## DOCUMENT PASSAGE
++++++++

Tar Archives with a Twist

hashtar logo



hashtar - manual page for hashtar 1.0.2


hashtar {-c | --create} <file>...
{-t | --list}
[-h | --help | --detailed-help | --version]


The hashtar utility creates POSIX tar archives, but for each given regular file, it copies the *hash value* rather than the actual data into the archive. Other than that, the archive matches the original tree. In particular, directory structure, symbolic links and status information (timestamps, ownership, ...) are retained.

Since only the fixed-sized hashes are stored, the size of the archive depends only on the number of files but not on their sizes. A typical archive is not much larger than the size of the corresponding file list after compression. In contrast to a file list, however, one can extract the tarball to get a "virtual view" of the original tree.

Hashtar was written with performance in mind. It contains the highly optimized sha1 implementation of git and spawns as many worker processes as there are available CPUs. Input files are memory mapped and pre-faulted serially from the controlling process, ensuring a streaming input workload.

++++++++

## WHAT YOU NEED TO DO
(1) Reproduce word for word the part of the hashtar manual page between "Hashtar was written" and "streaming input workload.", inclusive.
(2) In the entries, between the line holding "Describe the element at coordinates (32, 266)" and the end of the entries, inclusive, swap "screenshot" for "screen capture" and give those lines back otherwise unchanged, leaving out the pictures.

++++++++

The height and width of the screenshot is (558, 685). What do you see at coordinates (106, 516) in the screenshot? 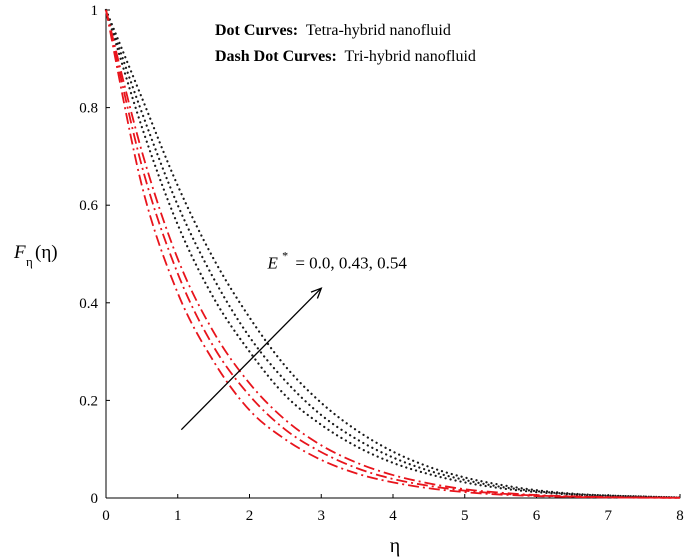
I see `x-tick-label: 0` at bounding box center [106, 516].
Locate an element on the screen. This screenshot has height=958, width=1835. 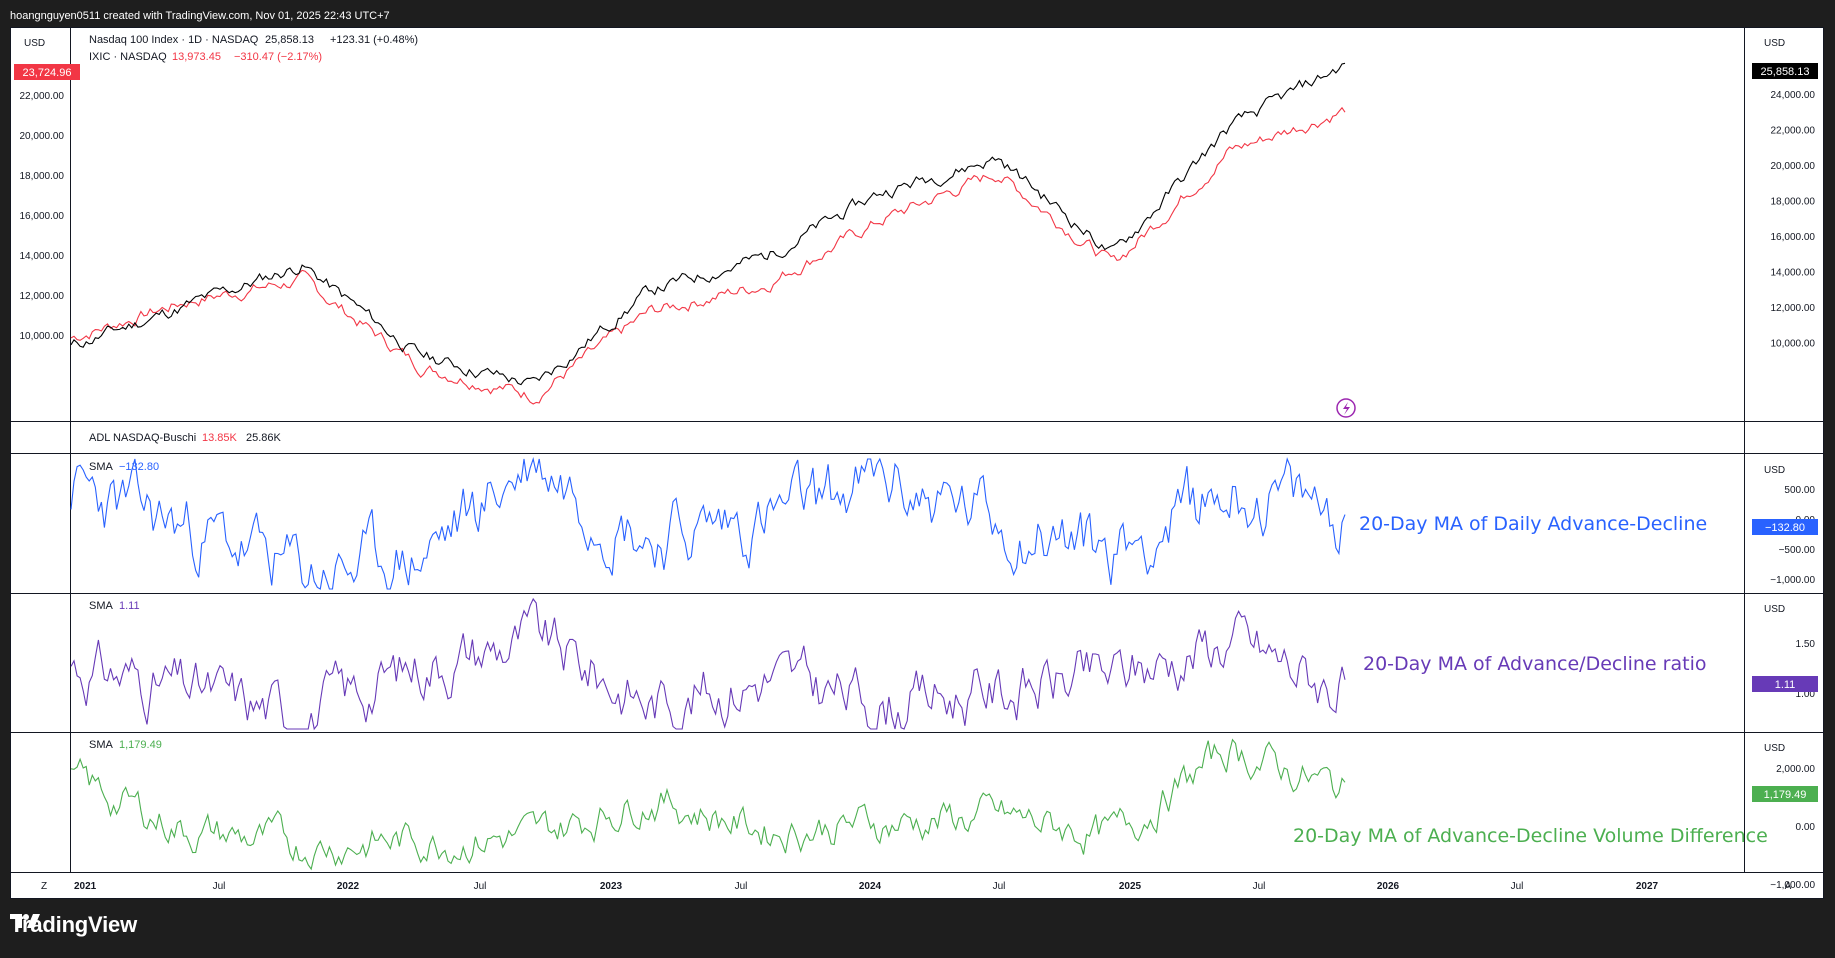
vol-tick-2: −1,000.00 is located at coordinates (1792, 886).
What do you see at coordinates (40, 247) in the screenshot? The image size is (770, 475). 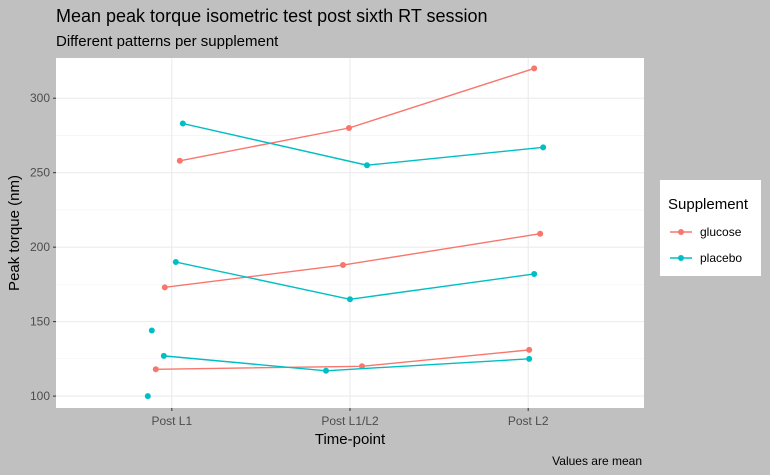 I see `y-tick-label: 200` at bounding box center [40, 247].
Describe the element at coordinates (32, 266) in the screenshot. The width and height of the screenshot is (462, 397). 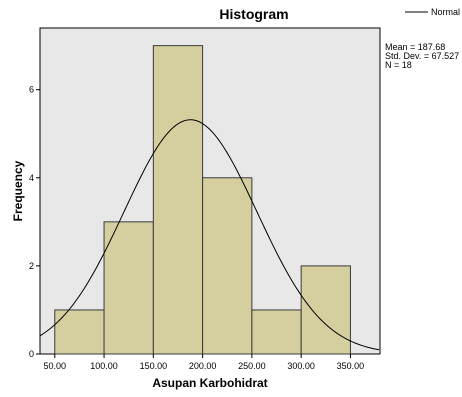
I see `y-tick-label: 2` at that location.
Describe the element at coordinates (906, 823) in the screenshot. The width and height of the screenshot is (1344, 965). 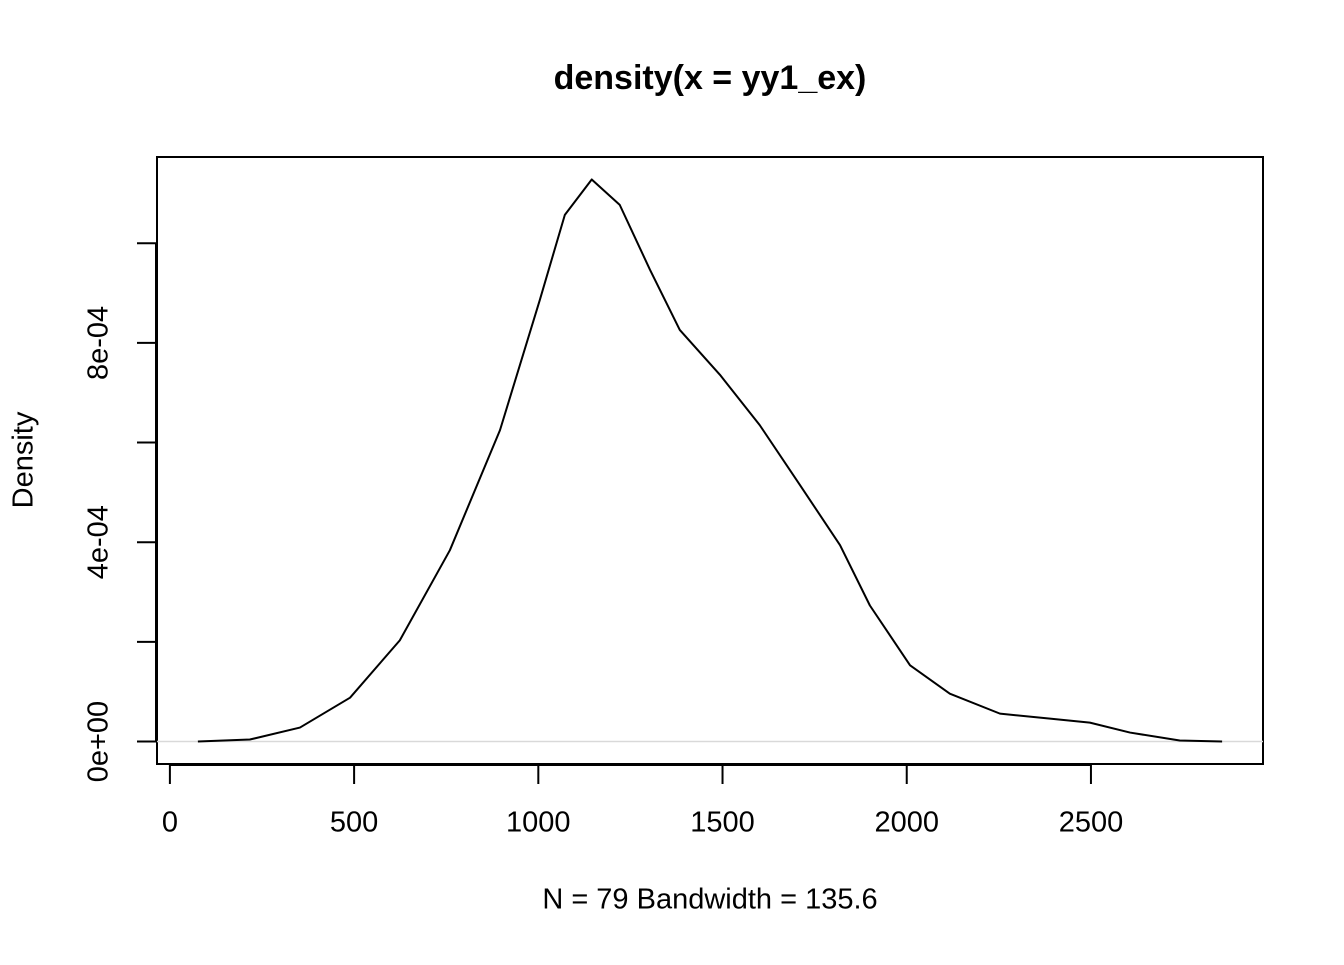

++++++++

## EXERCISE SOLUTIONS
(1)
Hashtar was written with performance in mind. It contains the highly optimized sha1 implementation of git and spawns as many worker processes as there are available CPUs. Input files are memory mapped and pre-faulted serially from the controlling process, ensuring a streaming input workload.

(2)
Describe the element at coordinates (32, 266) in the screen capture. The width and height of the screen capture is (462, 397). 
I see `y-tick-label: 2` at that location.
Describe the element at coordinates (906, 823) in the screen capture. The width and height of the screen capture is (1344, 965). 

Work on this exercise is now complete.